= Beginning of Section =
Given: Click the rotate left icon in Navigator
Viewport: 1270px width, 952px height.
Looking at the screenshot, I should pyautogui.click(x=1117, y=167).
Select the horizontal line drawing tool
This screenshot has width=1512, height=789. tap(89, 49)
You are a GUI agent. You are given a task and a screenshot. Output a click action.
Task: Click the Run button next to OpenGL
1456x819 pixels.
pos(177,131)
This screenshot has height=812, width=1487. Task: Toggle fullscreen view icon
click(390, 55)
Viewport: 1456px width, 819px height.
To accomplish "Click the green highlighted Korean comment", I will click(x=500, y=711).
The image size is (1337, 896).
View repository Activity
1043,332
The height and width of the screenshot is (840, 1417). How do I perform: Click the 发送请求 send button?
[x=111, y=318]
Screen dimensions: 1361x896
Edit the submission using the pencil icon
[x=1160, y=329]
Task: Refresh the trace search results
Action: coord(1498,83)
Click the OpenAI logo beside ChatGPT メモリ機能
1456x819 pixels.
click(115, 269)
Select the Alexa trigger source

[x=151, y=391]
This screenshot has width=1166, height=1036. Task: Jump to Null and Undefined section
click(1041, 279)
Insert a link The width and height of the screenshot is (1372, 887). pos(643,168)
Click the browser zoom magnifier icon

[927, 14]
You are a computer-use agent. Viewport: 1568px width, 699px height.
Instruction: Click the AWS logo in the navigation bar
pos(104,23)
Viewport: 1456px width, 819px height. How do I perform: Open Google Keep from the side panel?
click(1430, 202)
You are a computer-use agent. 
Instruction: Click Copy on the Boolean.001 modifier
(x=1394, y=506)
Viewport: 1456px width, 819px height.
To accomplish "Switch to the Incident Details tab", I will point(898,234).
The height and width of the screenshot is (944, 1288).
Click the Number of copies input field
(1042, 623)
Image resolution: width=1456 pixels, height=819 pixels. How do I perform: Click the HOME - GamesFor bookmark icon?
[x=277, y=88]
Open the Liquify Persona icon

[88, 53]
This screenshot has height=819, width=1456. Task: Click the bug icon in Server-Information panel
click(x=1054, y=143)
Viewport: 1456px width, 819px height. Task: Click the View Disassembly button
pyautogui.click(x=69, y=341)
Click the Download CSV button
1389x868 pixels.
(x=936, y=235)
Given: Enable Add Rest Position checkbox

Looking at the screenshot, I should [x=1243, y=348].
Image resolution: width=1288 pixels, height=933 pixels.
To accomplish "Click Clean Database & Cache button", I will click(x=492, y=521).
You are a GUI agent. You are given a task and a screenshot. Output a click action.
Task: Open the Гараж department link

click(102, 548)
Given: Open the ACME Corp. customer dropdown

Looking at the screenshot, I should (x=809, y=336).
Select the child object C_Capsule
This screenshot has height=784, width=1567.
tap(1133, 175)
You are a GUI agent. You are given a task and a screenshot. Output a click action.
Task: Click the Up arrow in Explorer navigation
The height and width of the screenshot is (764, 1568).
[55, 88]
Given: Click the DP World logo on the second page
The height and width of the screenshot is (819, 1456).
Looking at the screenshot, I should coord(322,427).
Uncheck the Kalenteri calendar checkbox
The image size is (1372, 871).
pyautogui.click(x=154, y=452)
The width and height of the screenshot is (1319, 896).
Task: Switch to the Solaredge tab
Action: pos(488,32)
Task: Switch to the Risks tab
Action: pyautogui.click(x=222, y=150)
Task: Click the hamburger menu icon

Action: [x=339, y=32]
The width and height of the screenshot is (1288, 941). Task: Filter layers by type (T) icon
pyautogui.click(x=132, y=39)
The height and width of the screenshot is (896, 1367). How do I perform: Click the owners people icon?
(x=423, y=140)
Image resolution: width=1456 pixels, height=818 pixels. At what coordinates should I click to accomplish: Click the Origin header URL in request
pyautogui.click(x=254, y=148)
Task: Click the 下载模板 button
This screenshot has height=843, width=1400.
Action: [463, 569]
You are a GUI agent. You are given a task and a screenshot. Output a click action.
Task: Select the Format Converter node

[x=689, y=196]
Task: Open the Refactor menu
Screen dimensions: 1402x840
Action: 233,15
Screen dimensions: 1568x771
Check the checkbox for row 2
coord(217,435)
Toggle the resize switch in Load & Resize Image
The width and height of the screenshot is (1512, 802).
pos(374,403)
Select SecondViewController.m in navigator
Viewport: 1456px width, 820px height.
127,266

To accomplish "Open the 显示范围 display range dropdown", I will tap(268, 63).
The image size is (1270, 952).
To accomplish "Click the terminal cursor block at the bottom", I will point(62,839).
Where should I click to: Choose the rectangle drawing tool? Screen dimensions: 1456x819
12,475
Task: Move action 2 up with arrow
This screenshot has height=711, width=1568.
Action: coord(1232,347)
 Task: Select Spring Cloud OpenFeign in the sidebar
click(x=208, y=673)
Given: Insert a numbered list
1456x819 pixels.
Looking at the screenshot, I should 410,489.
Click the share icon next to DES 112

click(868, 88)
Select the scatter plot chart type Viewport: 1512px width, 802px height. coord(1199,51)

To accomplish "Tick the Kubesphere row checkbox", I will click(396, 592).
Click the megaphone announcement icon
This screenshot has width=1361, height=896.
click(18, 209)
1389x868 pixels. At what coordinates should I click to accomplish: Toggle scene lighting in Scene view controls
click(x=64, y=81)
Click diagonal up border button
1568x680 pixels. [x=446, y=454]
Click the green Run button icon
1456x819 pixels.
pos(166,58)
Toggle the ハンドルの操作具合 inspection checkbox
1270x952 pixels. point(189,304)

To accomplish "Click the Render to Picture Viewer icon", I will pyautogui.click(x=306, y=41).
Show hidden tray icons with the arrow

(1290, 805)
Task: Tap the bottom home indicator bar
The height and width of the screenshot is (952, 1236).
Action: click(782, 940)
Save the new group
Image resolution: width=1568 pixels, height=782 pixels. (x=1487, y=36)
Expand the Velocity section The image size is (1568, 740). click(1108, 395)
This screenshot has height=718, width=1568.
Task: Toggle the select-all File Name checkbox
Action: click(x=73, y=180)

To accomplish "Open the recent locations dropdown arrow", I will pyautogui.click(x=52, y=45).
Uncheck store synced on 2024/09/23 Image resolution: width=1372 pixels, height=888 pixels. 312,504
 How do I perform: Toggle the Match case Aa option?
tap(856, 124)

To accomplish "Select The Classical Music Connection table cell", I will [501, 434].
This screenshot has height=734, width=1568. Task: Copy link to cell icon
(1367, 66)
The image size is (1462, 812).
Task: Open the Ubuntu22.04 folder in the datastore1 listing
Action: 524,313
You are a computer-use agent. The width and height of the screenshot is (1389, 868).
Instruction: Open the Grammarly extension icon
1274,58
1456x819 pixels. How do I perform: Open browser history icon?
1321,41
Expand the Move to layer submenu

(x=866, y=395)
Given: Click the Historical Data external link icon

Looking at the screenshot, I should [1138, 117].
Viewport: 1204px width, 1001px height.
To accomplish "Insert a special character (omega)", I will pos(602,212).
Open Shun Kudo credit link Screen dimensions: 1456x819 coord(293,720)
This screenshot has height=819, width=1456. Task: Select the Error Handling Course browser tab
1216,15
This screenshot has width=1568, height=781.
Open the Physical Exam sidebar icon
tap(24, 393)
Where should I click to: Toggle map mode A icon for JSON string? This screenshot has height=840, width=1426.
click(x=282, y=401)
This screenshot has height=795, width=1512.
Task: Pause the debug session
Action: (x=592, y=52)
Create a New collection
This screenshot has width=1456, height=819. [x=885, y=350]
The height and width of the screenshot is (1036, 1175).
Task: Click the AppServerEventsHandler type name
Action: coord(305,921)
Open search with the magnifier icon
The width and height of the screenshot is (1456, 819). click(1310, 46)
= End of Section =
Work order >> Return the entries in full. Do not alter them.

Task solution >>
Given: Click the rotate left icon in Navigator
Viewport: 1270px width, 952px height.
Looking at the screenshot, I should pyautogui.click(x=1117, y=167).
Select the horizontal line drawing tool
This screenshot has width=1512, height=789. tap(89, 49)
You are a GUI agent. You are given a task and a screenshot. Output a click action.
Task: Click the Run button next to OpenGL
1456x819 pixels.
pos(177,131)
This screenshot has height=812, width=1487. Task: Toggle fullscreen view icon
click(390, 55)
Viewport: 1456px width, 819px height.
To accomplish "Click the green highlighted Korean comment", I will click(x=500, y=711).
The image size is (1337, 896).
View repository Activity
1043,332
The height and width of the screenshot is (840, 1417). How do I perform: Click the 发送请求 send button?
[x=111, y=318]
Screen dimensions: 1361x896
Edit the submission using the pencil icon
[x=1160, y=329]
Task: Refresh the trace search results
Action: coord(1498,83)
Click the OpenAI logo beside ChatGPT メモリ機能
1456x819 pixels.
click(115, 269)
Select the Alexa trigger source

[x=151, y=391]
This screenshot has width=1166, height=1036. Task: Jump to Null and Undefined section
click(1041, 279)
Insert a link The width and height of the screenshot is (1372, 887). pos(643,168)
Click the browser zoom magnifier icon

[927, 14]
You are a computer-use agent. Viewport: 1568px width, 699px height.
Instruction: Click the AWS logo in the navigation bar
pos(104,23)
Viewport: 1456px width, 819px height. How do I perform: Open Google Keep from the side panel?
click(1430, 202)
You are a computer-use agent. 
Instruction: Click Copy on the Boolean.001 modifier
(x=1394, y=506)
Viewport: 1456px width, 819px height.
To accomplish "Switch to the Incident Details tab", I will point(898,234).
The height and width of the screenshot is (944, 1288).
Click the Number of copies input field
(1042, 623)
Image resolution: width=1456 pixels, height=819 pixels. How do I perform: Click the HOME - GamesFor bookmark icon?
[x=277, y=88]
Open the Liquify Persona icon

[88, 53]
This screenshot has height=819, width=1456. Task: Click the bug icon in Server-Information panel
click(x=1054, y=143)
Viewport: 1456px width, 819px height. Task: Click the View Disassembly button
pyautogui.click(x=69, y=341)
Click the Download CSV button
1389x868 pixels.
(x=936, y=235)
Given: Enable Add Rest Position checkbox

Looking at the screenshot, I should [x=1243, y=348].
Image resolution: width=1288 pixels, height=933 pixels.
To accomplish "Click Clean Database & Cache button", I will click(x=492, y=521).
You are a GUI agent. You are given a task and a screenshot. Output a click action.
Task: Open the Гараж department link

click(102, 548)
Given: Open the ACME Corp. customer dropdown

Looking at the screenshot, I should (x=809, y=336).
Select the child object C_Capsule
This screenshot has height=784, width=1567.
tap(1133, 175)
You are a GUI agent. You are given a task and a screenshot. Output a click action.
Task: Click the Up arrow in Explorer navigation
The height and width of the screenshot is (764, 1568).
[55, 88]
Given: Click the DP World logo on the second page
The height and width of the screenshot is (819, 1456).
Looking at the screenshot, I should coord(322,427).
Uncheck the Kalenteri calendar checkbox
The image size is (1372, 871).
pyautogui.click(x=154, y=452)
The width and height of the screenshot is (1319, 896).
Task: Switch to the Solaredge tab
Action: pos(488,32)
Task: Switch to the Risks tab
Action: pyautogui.click(x=222, y=150)
Task: Click the hamburger menu icon

Action: [x=339, y=32]
The width and height of the screenshot is (1288, 941). Task: Filter layers by type (T) icon
pyautogui.click(x=132, y=39)
The height and width of the screenshot is (896, 1367). How do I perform: Click the owners people icon?
(x=423, y=140)
Image resolution: width=1456 pixels, height=818 pixels. At what coordinates should I click to accomplish: Click the Origin header URL in request
pyautogui.click(x=254, y=148)
Task: Click the 下载模板 button
This screenshot has height=843, width=1400.
Action: [463, 569]
You are a GUI agent. You are given a task and a screenshot. Output a click action.
Task: Select the Format Converter node

[x=689, y=196]
Task: Open the Refactor menu
Screen dimensions: 1402x840
Action: 233,15
Screen dimensions: 1568x771
Check the checkbox for row 2
coord(217,435)
Toggle the resize switch in Load & Resize Image
The width and height of the screenshot is (1512, 802).
pos(374,403)
Select SecondViewController.m in navigator
Viewport: 1456px width, 820px height.
127,266

To accomplish "Open the 显示范围 display range dropdown", I will tap(268, 63).
The image size is (1270, 952).
To accomplish "Click the terminal cursor block at the bottom", I will point(62,839).
Where should I click to: Choose the rectangle drawing tool? Screen dimensions: 1456x819
12,475
Task: Move action 2 up with arrow
This screenshot has height=711, width=1568.
Action: coord(1232,347)
 Task: Select Spring Cloud OpenFeign in the sidebar
click(x=208, y=673)
Given: Insert a numbered list
1456x819 pixels.
Looking at the screenshot, I should 410,489.
Click the share icon next to DES 112

click(868, 88)
Select the scatter plot chart type Viewport: 1512px width, 802px height. coord(1199,51)

To accomplish "Tick the Kubesphere row checkbox", I will click(396, 592).
Click the megaphone announcement icon
This screenshot has width=1361, height=896.
click(18, 209)
1389x868 pixels. At what coordinates should I click to accomplish: Toggle scene lighting in Scene view controls
click(x=64, y=81)
Click diagonal up border button
1568x680 pixels. [x=446, y=454]
Click the green Run button icon
1456x819 pixels.
pos(166,58)
Toggle the ハンドルの操作具合 inspection checkbox
1270x952 pixels. point(189,304)

To accomplish "Click the Render to Picture Viewer icon", I will pyautogui.click(x=306, y=41).
Show hidden tray icons with the arrow

(1290, 805)
Task: Tap the bottom home indicator bar
The height and width of the screenshot is (952, 1236).
Action: click(782, 940)
Save the new group
Image resolution: width=1568 pixels, height=782 pixels. (x=1487, y=36)
Expand the Velocity section The image size is (1568, 740). click(1108, 395)
This screenshot has height=718, width=1568.
Task: Toggle the select-all File Name checkbox
Action: click(x=73, y=180)

To accomplish "Open the recent locations dropdown arrow", I will pyautogui.click(x=52, y=45).
Uncheck store synced on 2024/09/23 Image resolution: width=1372 pixels, height=888 pixels. 312,504
 How do I perform: Toggle the Match case Aa option?
tap(856, 124)

To accomplish "Select The Classical Music Connection table cell", I will [501, 434].
This screenshot has height=734, width=1568. Task: Copy link to cell icon
(1367, 66)
The image size is (1462, 812).
Task: Open the Ubuntu22.04 folder in the datastore1 listing
Action: 524,313
You are a computer-use agent. The width and height of the screenshot is (1389, 868).
Instruction: Open the Grammarly extension icon
1274,58
1456x819 pixels. How do I perform: Open browser history icon?
1321,41
Expand the Move to layer submenu

(x=866, y=395)
Given: Click the Historical Data external link icon

Looking at the screenshot, I should [1138, 117].
Viewport: 1204px width, 1001px height.
To accomplish "Insert a special character (omega)", I will pos(602,212).
Open Shun Kudo credit link Screen dimensions: 1456x819 coord(293,720)
This screenshot has height=819, width=1456. Task: Select the Error Handling Course browser tab
1216,15
This screenshot has width=1568, height=781.
Open the Physical Exam sidebar icon
tap(24, 393)
Where should I click to: Toggle map mode A icon for JSON string? This screenshot has height=840, width=1426.
click(x=282, y=401)
This screenshot has height=795, width=1512.
Task: Pause the debug session
Action: (x=592, y=52)
Create a New collection
This screenshot has width=1456, height=819. [x=885, y=350]
The height and width of the screenshot is (1036, 1175).
Task: Click the AppServerEventsHandler type name
Action: coord(305,921)
Open search with the magnifier icon
The width and height of the screenshot is (1456, 819). click(1310, 46)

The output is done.